Bivalence, antisymmetry, the balance of opposites and the law of complementarity are all connected to the subject of ambiguity: the possibility to perceive one object in two different ways at the same time. Unlike antisymmetry, where the opposites are clearly visible, in the case of ambiguity our perceptive system vacillates between two possible interpretations and, being indecisive, is thrown off-balance. Thus, the golden section expresses clarity and contrast, not internal contradiction which occurs when a line segment is divided into two approximately equal parts, when our visual perception vacillates between mirror symmetry and asymmetry. Typical examples of ambivalence are optical illusions which occur when the viewer is uncertain as to what is the figure and what is the background, i.e., when both the figure and the background convey two different but equally meaningful pieces of information. In the visual plane an example of this phenomenon is the Necker cube (Fig. 9.21) or the Koffka cube (Fig. 9.22) based on the ambiguity of the relationship "front - back" or "convex - concave". In music such perceptive dilemmas are elicited by the tritone ("diabolus in musica" - extreme dissonance), the only interval identical to its complement (Fig. 9.23), or the use of the hemiola effect (organizing sequences of six notes of equal durations into groups 3×2 or 2×3, used in the works of J.S. Bach and F. Chopin).

We come across interesting examples of the visual effects of ambiguity in the works of Op-art authors where as a result of the incessant vacillation between the figure and ground the picture seems to scintillate (Fig. 9.24). Such optical illusions may also be grounded in an undefined "convex - concave" relationship (Fig. 9.25) (Gombrich, 1979).

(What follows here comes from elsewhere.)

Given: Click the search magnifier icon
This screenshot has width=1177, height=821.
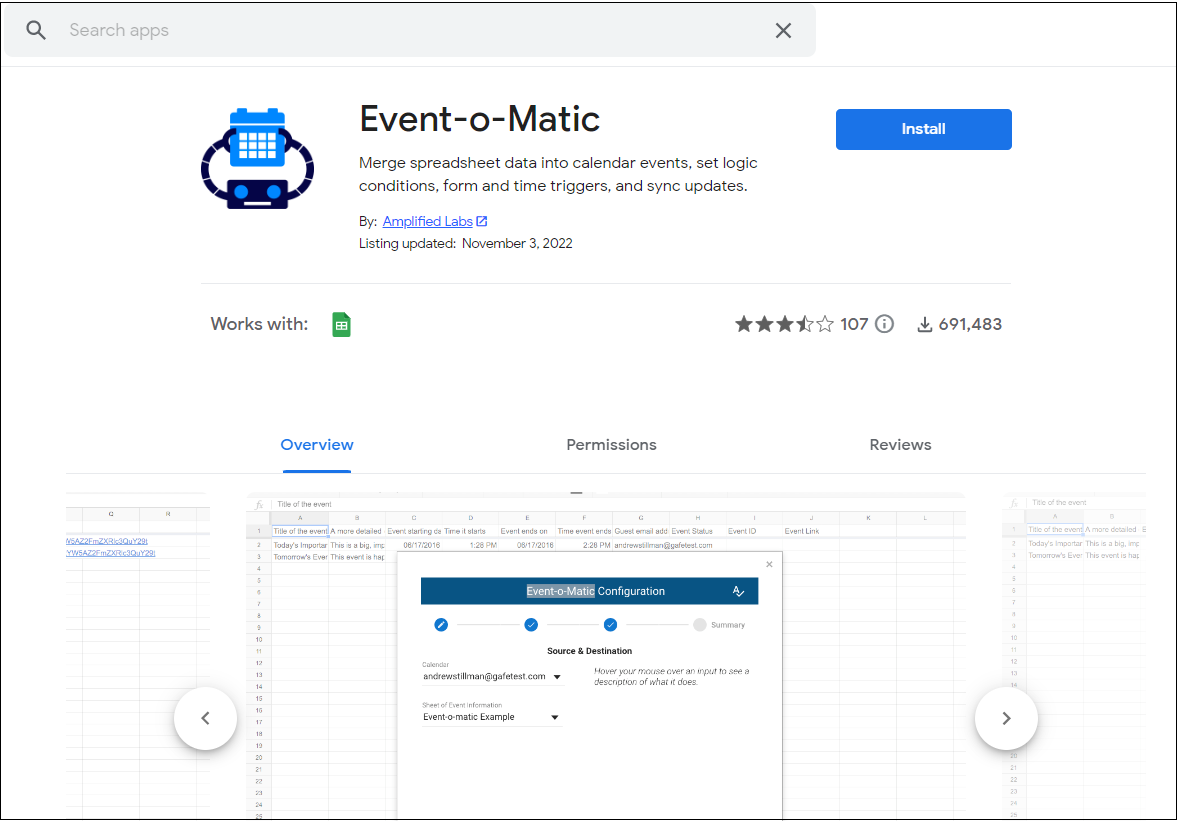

A similar situation occurs during the transition of one element from a whole structure (e.g., space, or tonality) into another in such a way that at one moment it simultaneously belongs to both structures. M.C. Escher's reptiles depart from the plane of the drawing, wander through three-dimensional space and return to the drawing (Fig. 9.26) in a manner similar to the flow of the cycle of modulations in Bach's Endlessly Rising Canon (Fig. 9.27). Rising over the regular tonality sequence, the canon returns to its initial tonality, only this time an octave higher, building thus an infinite dynamic structure - helix, similar to the one built by the "aperiodic crystal"- DNA molecule (Hofstadter, 1980).

 

Figure 9.21 Rubin's "vase - face" illusion.

 

(a)

(b)

Figure 9.22 Necker cube (a) and Koffka cube (b)

 

Figure 9.23 A curve showing the classification of intervals depending on the auditory sensation they produce (according to L. Euler).

 

Figure 9.24 R. Neal, Square of Three.

 

Figure 9.25 J. Albers, To Monte Alban.

 

Figure 9.25 M.C. Escher, Reptiles.

 

Figure 9.27 J.S. Bach, Endlessly Rising Canon, a cyclic hexagonal scheme of modulations (Hofstadter, 1980).